My tube train stopped today at Edgware Road. The driver informed us that we would be held there for a while. There was a problem with the train in front.
It got me thinking. If a train becomes completely immovable, what happens then? The tunnel, the only route forward, is blocked. I guess we would all decamp and be forced to exit the platform, leave the station and find another way to our destination. Or I guess we could wait. Wait for life, for someone else to remove the blockage so that we can continue on our chosen path.
It struck me that in the event that this happened, we would just cope. Sure we might moan that we’ll be late, gripe about the cost of tickets and the poor service, worry that we don’t know how to get to our destination, but we would find a way. We would move on. Yet in life we often get stuck and stay stuck. Unable to see another path, we become disabled.
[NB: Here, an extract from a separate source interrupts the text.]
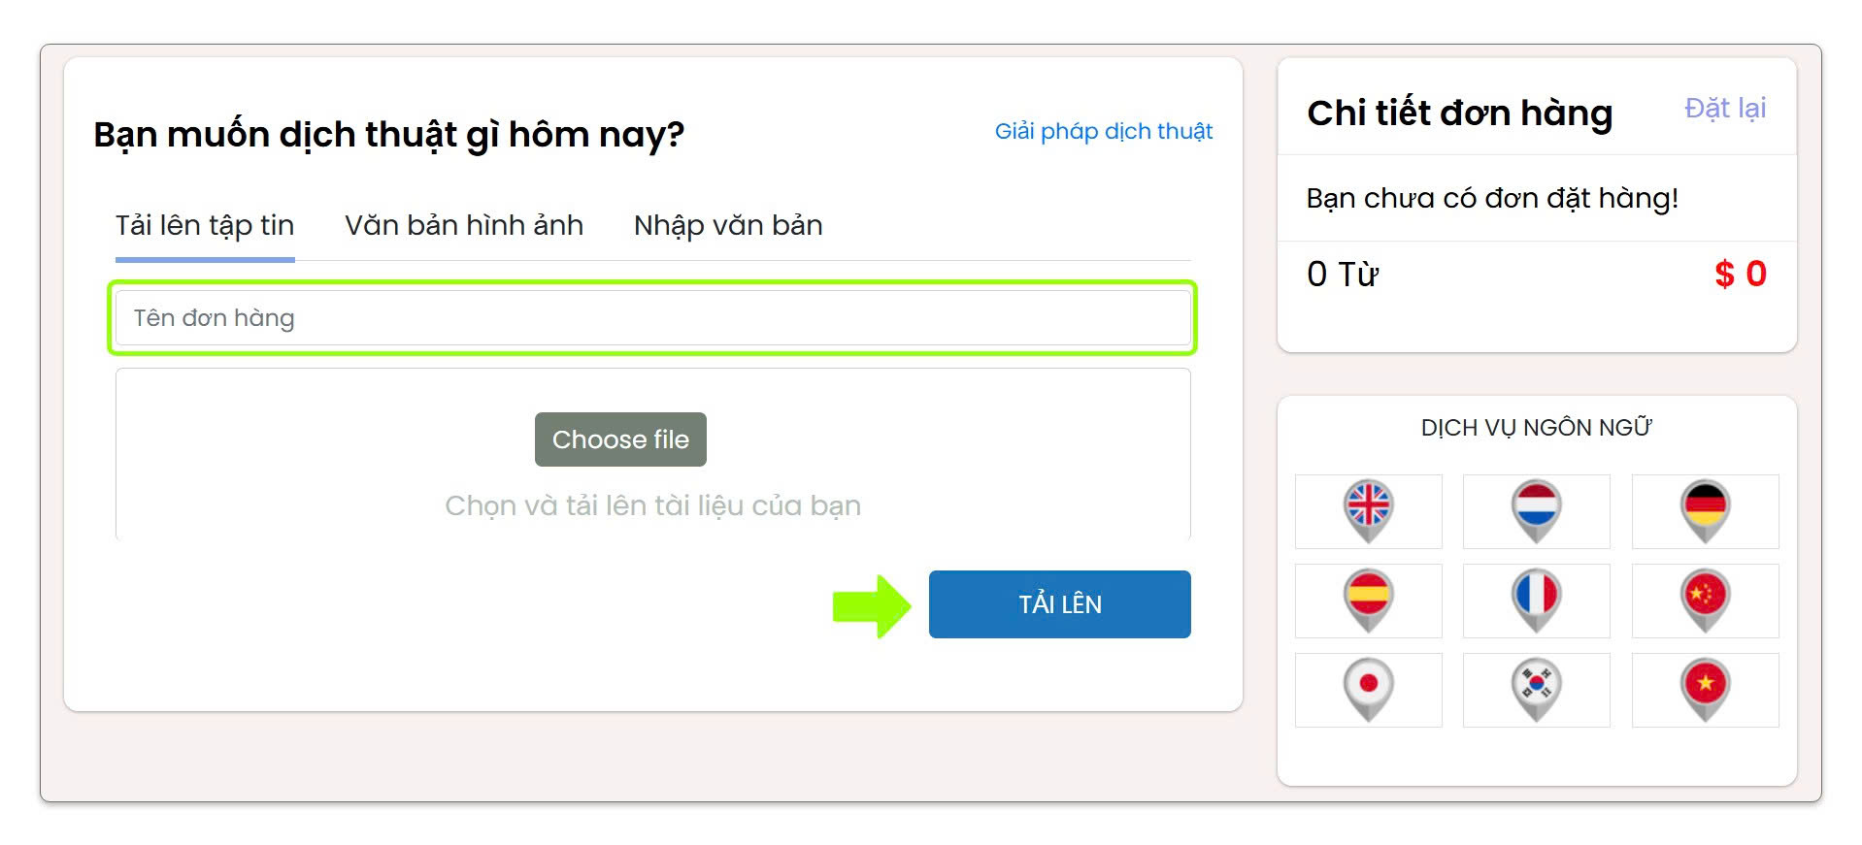Viewport: 1862px width, 845px height.
Task: Choose the German flag language service
Action: pos(1705,510)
Of course London Underground would probably have staff available. Advice would be on hand. Guidance about how to get to our destination. Failing that, we would simply surface and surf. The Internet would tell us what to do.
Life isn’t like that. Even if people are around to listen or to give advice, our life situation is more complex, more individual, more unique, than the tube journey. The Internet doesn’t offer solutions to complicated life problems, riddled with feelings, entwined with complexities of relationship, weighed down with challenges of expectation, paralysed with the fear of coming up short in some way.
As fellow human beings, we seem hopelessly ill equipped to support each other, even if we were minded to.
Maybe this is the Internet we really need?